Our results highlight the variation in D-dimer levels across different diseases. Consistent with previous studies, we observed higher median D-dimer levels in patients with PE and DVT than most diseases [3]. Furthermore, our study revealed that D-dimer levels were significantly elevated in patients with aortic aneurysm and leukemia, with AUC values of 0.963 and 0.848, respectively. These findings are in line with previous research indicating the potential utility of D-dimer as a diagnostic marker in these conditions, however, it’s worth mentioning that in our study population only 3 patients were diagnosed to have aortic aneurysm [19, 20]. This study’s findings might be influenced by the ongoing COVID-19 pandemic, which has demonstrably impacted D-dimer ordering and interpretation in Saudi Arabia. Studies like Al-Qahtani et al. 2021 [21] suggest an increase in D-dimer tests due to COVID’s link to hypercoagulability, potentially influencing the number of measurements. Furthermore, Alqahtani et al. 2022 [22] highlight elevated D-dimer levels as a consequence of COVID infection itself, potentially skewing interpretations in this study. The overlapping clinical features between COVID-19 and other illnesses further complicate interpretations, as D-dimer levels might not definitively distinguish between them (Al-Qahtani et al., 2021). Therefore, acknowledging the potential impact of COVID-19 on both D-dimer ordering and interpretation is crucial for a nuanced understanding of the study’s findings.

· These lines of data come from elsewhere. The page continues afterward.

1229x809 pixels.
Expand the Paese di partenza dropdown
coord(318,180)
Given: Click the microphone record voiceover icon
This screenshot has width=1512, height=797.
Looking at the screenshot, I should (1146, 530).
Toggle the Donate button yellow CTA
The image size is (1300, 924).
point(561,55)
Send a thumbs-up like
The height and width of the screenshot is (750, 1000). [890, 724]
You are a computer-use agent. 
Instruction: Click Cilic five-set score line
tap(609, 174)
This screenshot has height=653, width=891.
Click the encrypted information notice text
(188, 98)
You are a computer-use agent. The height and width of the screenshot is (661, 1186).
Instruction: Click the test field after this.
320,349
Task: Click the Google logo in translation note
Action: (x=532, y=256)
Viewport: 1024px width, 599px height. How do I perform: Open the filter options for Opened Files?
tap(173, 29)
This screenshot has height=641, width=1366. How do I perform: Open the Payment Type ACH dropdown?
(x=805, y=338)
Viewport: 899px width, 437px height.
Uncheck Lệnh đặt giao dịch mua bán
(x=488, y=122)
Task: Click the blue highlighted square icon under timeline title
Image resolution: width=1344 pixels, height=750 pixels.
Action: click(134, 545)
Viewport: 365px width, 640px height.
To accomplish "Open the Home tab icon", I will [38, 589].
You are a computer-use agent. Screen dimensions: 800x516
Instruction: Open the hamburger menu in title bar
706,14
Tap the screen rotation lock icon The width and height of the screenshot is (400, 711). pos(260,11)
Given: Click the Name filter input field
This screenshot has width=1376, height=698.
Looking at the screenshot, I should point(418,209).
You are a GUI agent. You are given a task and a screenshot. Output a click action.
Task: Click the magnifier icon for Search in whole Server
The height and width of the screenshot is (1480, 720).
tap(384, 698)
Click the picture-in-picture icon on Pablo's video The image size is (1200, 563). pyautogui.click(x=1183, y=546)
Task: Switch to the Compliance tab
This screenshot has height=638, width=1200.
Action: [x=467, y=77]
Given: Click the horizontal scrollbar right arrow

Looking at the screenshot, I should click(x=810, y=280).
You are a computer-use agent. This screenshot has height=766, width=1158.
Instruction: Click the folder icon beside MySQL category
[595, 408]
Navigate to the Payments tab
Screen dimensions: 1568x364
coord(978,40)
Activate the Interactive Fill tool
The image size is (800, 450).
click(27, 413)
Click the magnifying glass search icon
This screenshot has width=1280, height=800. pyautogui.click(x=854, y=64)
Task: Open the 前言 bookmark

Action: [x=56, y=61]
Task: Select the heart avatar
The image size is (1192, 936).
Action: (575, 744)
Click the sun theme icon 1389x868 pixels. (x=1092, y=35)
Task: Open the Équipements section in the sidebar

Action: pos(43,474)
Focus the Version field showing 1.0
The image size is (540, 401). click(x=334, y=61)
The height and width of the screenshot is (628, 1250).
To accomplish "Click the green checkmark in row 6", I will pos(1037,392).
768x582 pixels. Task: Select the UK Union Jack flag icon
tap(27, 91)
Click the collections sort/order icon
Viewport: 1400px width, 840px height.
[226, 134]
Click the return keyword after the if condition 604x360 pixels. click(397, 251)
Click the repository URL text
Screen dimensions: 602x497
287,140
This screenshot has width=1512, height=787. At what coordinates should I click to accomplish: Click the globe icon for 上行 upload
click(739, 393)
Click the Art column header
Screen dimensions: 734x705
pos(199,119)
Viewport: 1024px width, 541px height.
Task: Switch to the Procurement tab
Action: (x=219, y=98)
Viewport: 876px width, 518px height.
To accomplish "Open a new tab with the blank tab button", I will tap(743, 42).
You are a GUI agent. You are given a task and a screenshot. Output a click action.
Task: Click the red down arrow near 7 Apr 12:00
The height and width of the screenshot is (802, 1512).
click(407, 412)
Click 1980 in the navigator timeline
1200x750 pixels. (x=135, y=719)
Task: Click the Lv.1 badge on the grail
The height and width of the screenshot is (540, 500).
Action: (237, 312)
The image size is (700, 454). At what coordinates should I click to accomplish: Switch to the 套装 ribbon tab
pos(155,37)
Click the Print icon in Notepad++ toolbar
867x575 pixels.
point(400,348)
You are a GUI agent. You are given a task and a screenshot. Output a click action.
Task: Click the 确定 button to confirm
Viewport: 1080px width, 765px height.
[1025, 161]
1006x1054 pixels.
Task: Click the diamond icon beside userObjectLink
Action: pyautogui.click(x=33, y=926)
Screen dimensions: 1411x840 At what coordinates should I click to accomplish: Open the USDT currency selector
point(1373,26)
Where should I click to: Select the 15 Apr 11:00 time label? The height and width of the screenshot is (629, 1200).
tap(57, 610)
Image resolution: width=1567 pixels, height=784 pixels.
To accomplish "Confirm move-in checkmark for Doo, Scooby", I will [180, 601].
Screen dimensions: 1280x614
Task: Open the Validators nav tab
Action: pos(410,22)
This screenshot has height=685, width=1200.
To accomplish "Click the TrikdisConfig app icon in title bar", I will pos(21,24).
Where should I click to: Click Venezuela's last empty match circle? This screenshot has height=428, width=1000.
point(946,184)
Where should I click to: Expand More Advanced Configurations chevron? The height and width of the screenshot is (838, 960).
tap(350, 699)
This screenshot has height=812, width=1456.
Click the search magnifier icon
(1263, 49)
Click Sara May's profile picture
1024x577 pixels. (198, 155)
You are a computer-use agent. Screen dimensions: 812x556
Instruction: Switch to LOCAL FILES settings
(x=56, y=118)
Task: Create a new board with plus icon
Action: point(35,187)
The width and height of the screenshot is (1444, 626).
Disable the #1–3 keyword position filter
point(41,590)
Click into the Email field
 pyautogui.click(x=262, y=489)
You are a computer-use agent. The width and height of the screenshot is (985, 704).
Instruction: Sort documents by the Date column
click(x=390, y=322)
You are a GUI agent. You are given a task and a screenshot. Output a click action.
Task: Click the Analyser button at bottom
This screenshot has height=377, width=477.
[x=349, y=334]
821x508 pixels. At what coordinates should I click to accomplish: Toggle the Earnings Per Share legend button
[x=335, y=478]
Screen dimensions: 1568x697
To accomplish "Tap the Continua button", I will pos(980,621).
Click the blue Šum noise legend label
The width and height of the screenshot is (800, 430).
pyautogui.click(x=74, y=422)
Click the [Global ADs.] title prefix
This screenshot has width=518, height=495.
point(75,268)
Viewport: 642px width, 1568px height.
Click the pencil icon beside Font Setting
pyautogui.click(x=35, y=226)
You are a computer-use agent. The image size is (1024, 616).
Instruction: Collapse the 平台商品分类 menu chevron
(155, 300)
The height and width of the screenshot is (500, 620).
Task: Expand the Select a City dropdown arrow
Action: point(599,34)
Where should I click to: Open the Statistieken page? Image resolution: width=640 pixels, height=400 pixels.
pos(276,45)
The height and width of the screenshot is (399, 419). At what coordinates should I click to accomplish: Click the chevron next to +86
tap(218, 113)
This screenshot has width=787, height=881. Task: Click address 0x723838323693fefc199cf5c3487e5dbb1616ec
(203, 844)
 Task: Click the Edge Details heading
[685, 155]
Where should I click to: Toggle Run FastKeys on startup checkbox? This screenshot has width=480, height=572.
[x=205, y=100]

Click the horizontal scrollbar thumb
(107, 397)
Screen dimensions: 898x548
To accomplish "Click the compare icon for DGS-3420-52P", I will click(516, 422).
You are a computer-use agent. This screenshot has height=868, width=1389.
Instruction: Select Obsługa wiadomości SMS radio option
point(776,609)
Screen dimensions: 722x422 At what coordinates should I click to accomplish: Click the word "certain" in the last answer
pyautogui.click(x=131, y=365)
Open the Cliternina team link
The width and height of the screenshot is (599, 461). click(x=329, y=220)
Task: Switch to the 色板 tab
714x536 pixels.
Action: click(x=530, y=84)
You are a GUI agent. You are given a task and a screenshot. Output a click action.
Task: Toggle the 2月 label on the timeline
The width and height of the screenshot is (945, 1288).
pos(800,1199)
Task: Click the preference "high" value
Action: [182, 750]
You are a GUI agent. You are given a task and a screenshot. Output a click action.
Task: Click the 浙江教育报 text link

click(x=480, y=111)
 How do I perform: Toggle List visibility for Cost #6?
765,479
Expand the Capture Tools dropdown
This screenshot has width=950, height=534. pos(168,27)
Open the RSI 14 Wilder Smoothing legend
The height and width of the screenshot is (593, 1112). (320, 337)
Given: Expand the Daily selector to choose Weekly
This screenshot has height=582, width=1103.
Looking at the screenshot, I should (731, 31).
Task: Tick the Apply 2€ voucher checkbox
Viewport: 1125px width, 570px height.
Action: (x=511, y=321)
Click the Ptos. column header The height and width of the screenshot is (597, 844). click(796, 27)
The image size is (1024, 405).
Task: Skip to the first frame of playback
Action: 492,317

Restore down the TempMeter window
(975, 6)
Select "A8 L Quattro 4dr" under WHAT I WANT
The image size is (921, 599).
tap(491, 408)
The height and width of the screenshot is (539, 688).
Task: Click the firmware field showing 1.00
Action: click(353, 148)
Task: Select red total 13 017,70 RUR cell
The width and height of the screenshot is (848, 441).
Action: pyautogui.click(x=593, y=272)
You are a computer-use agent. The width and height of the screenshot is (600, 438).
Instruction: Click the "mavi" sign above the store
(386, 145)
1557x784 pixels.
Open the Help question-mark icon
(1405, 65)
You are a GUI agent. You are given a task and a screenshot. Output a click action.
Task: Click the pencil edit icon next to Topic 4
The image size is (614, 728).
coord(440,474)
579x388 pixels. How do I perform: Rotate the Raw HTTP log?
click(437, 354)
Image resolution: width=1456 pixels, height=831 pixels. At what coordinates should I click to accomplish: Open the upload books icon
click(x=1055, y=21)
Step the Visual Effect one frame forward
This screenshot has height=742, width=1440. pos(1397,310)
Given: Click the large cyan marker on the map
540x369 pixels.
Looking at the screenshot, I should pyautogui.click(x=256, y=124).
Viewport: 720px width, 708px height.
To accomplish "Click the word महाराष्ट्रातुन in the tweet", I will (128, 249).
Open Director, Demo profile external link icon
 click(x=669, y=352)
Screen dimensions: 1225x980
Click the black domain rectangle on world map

It is important to acknowledge the limitations to this study. First, our findings are based on data collected from a single emergency department in Saudi Arabia, which may limit the generalizability of the results to other populations. Additionally, the retrospective nature of the study design may introduce selection bias and confounding factors. Future prospective studies involving larger and diverse patient populations are warranted to validate our findings and provide more robust evidence. Furthermore, While this study provides valuable insights into D-dimer levels, it is crucial to acknowledge that 78.3% of the analyzed patients had other diagnosis or no clear diagnosis. This absence of information hinders our ability to confidently draw conclusions about the specific association between D-dimer levels and various clinical conditions across the entire population.

Conclusion

This study provides valuable insights into the diverse causes of elevated D-dimer levels in emergency department patients. Notably, we found excellent discriminatory power of D-dimer for specific diagnoses, including PE, leukemia, and aortic aneurysm. However, it demonstrated poor or no discriminatory power for other conditions. These findings have potential implications for practices within our department and others by sharing D-dimer results and clinical context which can optimize the selection of appropriate further testing, facilitating a more efficient and patient-centered diagnostic journey.